_WHAT THE TASK ASKS_
In the data that follows, how many lines include the string "computer"? Answer with the number alone.

── SOURCE DATA ──

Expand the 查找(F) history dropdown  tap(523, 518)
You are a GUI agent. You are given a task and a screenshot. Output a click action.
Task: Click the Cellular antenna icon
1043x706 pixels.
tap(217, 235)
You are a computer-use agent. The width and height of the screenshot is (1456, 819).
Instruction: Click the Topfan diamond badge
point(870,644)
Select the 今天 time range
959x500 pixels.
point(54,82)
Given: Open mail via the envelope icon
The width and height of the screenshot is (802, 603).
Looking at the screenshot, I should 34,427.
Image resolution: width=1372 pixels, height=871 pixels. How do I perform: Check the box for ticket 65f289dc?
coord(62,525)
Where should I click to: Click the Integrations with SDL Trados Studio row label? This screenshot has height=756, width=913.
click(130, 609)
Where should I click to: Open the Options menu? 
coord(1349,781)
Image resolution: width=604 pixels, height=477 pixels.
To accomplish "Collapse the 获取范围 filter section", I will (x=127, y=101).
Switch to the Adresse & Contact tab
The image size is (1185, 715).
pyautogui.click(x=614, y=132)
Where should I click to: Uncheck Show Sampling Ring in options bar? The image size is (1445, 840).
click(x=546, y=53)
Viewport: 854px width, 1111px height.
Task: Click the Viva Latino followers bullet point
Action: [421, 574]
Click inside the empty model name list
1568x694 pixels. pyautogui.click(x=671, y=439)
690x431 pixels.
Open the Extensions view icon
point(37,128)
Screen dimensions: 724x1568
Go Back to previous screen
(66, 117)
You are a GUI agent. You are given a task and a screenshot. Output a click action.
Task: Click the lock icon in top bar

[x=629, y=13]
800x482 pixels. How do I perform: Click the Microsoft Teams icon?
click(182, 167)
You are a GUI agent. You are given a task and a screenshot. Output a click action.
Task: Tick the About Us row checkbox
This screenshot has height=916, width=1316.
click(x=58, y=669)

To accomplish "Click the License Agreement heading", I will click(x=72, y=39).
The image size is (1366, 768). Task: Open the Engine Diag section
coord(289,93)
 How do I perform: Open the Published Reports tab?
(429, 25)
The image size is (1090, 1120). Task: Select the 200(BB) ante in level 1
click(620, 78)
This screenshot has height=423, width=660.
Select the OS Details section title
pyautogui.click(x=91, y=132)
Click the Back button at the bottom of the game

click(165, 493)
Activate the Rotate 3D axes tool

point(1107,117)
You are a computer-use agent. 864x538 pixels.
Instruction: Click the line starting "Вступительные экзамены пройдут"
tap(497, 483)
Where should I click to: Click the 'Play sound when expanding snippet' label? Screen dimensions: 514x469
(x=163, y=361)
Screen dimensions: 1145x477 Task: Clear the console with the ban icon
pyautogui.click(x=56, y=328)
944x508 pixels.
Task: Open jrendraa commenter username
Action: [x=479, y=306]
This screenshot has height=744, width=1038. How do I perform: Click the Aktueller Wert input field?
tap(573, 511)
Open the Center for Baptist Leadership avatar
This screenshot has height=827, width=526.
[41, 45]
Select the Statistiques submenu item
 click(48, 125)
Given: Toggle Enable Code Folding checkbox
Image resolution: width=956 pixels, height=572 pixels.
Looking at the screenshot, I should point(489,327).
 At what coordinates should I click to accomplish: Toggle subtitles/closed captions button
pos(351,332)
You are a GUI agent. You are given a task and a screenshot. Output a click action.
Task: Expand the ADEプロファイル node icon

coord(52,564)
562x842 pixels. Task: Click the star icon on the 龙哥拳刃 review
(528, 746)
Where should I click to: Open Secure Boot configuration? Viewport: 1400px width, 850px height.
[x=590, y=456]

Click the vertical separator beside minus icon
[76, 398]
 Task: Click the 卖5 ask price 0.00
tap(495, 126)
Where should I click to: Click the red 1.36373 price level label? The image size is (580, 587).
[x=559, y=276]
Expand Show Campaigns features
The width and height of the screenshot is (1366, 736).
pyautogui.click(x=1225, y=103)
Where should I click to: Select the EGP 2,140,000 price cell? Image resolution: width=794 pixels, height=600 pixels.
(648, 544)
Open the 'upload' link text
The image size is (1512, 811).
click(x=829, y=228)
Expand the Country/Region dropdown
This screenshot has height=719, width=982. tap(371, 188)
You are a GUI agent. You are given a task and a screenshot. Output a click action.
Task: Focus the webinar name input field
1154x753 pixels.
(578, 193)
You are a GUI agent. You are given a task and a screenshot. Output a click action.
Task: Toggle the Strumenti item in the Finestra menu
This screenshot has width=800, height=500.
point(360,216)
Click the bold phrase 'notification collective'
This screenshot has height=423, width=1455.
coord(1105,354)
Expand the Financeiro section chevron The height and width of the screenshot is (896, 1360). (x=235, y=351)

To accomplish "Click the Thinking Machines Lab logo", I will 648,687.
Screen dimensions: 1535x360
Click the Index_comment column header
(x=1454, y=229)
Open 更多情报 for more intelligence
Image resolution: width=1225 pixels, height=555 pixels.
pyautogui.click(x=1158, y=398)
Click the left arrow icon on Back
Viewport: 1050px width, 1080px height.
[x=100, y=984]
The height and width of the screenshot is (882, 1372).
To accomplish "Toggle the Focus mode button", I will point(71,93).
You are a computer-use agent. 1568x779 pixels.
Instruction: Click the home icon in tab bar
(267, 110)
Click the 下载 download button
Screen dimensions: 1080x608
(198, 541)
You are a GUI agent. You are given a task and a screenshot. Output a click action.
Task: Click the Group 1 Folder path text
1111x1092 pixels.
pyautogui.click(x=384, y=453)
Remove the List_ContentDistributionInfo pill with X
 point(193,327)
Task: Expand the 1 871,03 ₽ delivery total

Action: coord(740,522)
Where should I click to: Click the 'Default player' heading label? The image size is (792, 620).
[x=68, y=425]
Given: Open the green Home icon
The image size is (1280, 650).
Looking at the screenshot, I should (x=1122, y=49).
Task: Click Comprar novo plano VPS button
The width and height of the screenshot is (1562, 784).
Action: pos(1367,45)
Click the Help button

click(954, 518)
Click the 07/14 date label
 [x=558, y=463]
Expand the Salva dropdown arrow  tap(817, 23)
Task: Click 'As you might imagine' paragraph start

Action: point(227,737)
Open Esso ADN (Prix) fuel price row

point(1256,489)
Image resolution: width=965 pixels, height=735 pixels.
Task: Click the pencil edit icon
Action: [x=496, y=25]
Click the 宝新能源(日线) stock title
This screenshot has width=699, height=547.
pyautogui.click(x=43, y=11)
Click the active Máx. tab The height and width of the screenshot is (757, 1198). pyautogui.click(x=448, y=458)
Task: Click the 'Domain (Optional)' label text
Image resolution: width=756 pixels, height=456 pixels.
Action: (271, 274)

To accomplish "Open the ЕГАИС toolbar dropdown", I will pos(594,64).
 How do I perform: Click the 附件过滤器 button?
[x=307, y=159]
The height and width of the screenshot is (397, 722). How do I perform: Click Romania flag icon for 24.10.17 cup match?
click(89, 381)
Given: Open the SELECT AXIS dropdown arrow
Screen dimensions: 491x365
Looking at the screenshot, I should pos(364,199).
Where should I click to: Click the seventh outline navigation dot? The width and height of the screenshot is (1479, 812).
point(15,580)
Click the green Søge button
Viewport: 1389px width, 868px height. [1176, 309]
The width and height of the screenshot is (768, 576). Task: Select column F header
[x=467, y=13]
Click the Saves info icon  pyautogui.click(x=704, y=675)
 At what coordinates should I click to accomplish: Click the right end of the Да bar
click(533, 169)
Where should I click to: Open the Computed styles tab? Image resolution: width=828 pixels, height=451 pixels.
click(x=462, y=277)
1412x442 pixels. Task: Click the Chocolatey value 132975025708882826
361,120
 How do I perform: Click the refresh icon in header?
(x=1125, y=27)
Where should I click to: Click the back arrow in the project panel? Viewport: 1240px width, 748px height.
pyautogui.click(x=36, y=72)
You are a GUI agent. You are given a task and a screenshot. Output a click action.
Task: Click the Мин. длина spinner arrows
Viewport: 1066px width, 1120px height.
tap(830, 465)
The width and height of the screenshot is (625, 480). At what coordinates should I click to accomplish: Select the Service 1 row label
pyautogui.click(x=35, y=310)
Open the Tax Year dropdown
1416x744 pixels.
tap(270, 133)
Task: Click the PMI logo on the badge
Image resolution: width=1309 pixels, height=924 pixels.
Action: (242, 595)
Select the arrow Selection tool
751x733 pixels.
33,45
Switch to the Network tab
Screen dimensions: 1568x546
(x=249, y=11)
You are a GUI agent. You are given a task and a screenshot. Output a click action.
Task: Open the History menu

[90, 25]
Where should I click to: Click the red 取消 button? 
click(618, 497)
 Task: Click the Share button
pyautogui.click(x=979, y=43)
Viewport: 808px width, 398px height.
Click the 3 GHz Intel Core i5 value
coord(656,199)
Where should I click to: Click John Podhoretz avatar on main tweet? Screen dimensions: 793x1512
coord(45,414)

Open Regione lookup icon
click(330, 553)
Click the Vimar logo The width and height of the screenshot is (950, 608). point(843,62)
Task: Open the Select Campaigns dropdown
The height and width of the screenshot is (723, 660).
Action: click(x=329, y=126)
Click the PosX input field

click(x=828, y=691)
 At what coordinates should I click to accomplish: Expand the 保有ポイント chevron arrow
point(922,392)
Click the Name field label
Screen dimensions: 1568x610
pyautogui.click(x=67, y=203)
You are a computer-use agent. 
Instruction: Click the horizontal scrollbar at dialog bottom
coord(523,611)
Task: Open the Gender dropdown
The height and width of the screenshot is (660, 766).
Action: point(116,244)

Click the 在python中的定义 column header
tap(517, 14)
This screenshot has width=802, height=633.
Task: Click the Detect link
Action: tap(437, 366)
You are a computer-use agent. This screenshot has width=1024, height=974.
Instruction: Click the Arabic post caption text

───

_RESULT OF THE TASK_
5